When people who don’t know me hear that I write books, they often ask what my books are about. And then I’m not sure what to say. There’s no obvious word or phrase that seems to describe what I’m passionate about, what I write and talk about, and what my life seems to be centered on. Sometimes I blurt out something about “meditation…awareness…nondual spirituality.” And then usually the person who asked the question looks at me blankly, and I feel the words I used completely missed the mark. It’s actually a good question, one I often ask myself.
In response to it, I’ll share with you an excerpt from the new book I’m working on where I attempt to offer a brief overview of what the book is about. While it seems like a plausible answer to the question, the very nature of this living reality here now is that any form it seems to take is ephemeral, evanescent, protean, ungraspable and instantaneously dissolving, so this cannot by its very nature be captured in words. It’s alive! But still, life moves us to say something. So, here’s the excerpt from my book-in-progress:
What do I most hope to convey in this book? That you are okay just as you are, that everything is sacred, that simply being alive is enough, that the perfect path is exactly the one you are on, that nothing could be other than it is in this moment, that it is possible in any moment to wake up from thought-induced suffering and find the joy in life as it is, that there is immense freedom in no longer needing to know what this is and in simply being what you actually cannot not be—this one bottomless moment, here-now, just as it is.
The awakening journey, as I see it, is about finding the love, the beauty, the joy, the wonder, the wholeness of life right here in each ordinary moment. It's about seeing how we create needless suffering and confusion by the ways we think about and resist what shows up, and by the ways we live mostly in our thoughts, mistaking abstract conceptual maps for the experiential living actuality without even realizing that this is happening. This pathless path of moment-to-moment (always now) awakening is about waking up from the habitual trance of conditioned thinking and the thought-sense of being a separate, encapsulated self in a fragmented alien world, and discovering the open, spacious, unbound aliveness and aware presence that we are. It's about realizing the centerless fluidity and wholeness of everything, the no-thing-ness that is mysteriously showing up as this whole universe. This aware presence, this present experiencing, this aliveness right here, right now is the heart of what this book is all about.

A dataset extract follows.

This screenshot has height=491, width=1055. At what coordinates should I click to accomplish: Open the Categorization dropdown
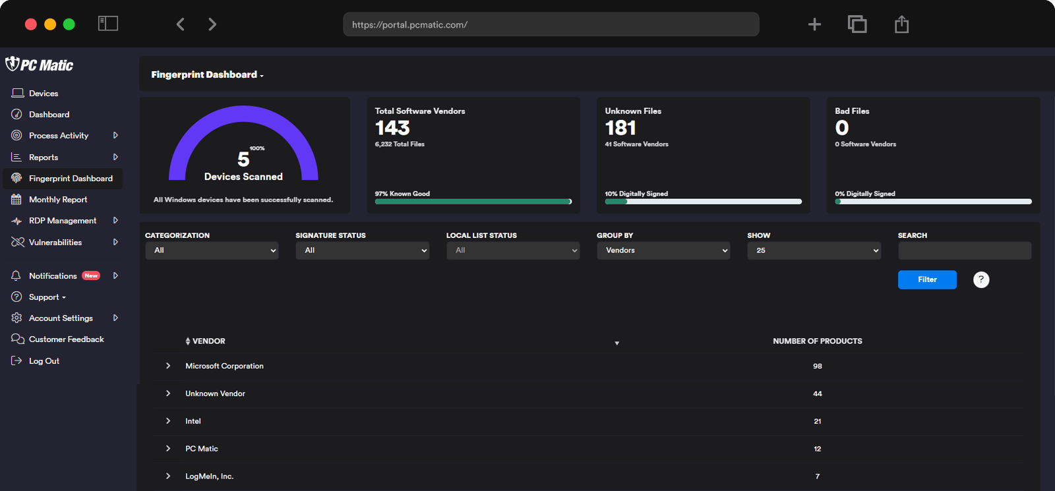tap(212, 250)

Awareness or open attention is the transformative power that gradually (and always only now) has the potential to loosen the knots of confusion, dissolve imaginary problems and awaken us to the miracle that is always here but often over-looked.
Unconditional love is the nature of awareness—it has space for everything, it allows everything to be as it is, it clings to nothing, it sees from wholeness. Seeing from wholeness brings forth total compassion for everything being just as it is, and it gives space for everything to change and for something new to emerge. When we really fully see someone, we naturally love them. We see everything as a seamless whole that cannot be pulled apart. We know that it all goes together and that everything belongs.
This boundless awareness, this unconditional love, this seamless presence is our very nature, what we most fundamentally are and what everything is. And yet, it often goes unnoticed and is often seemingly obscured, although it is never not here. Consciousness gets lost in the delusion of separation and duality, identifying as a small, limited, encapsulated self, feeling deficient and incomplete, endlessly seeking and resisting, perpetually in conflict with the seemingly outside world of not-me, trying to control the uncontrollable and in despair and anxiety when it can’t.
Can we choose to willingly shift our attention, drop out of delusional thinking and drop into nonconceptual presence? There is no simple yes or no answer to this question. Verbal-conceptual-philosophical formulations such as "free will" or "determinism" can never fully capture this living reality. It certainly seems that sometimes we can choose to shift our attention or direct our activities, but then at other times, it seems that we cannot. We will explore this question of choice and choicelessness, and the more central question of who or what this apparent chooser-author-director-thinker-self actually is or isn't, and hopefully this book will encourage us all to explore these questions directly in our own experience and not get stuck in fixed ideological positions.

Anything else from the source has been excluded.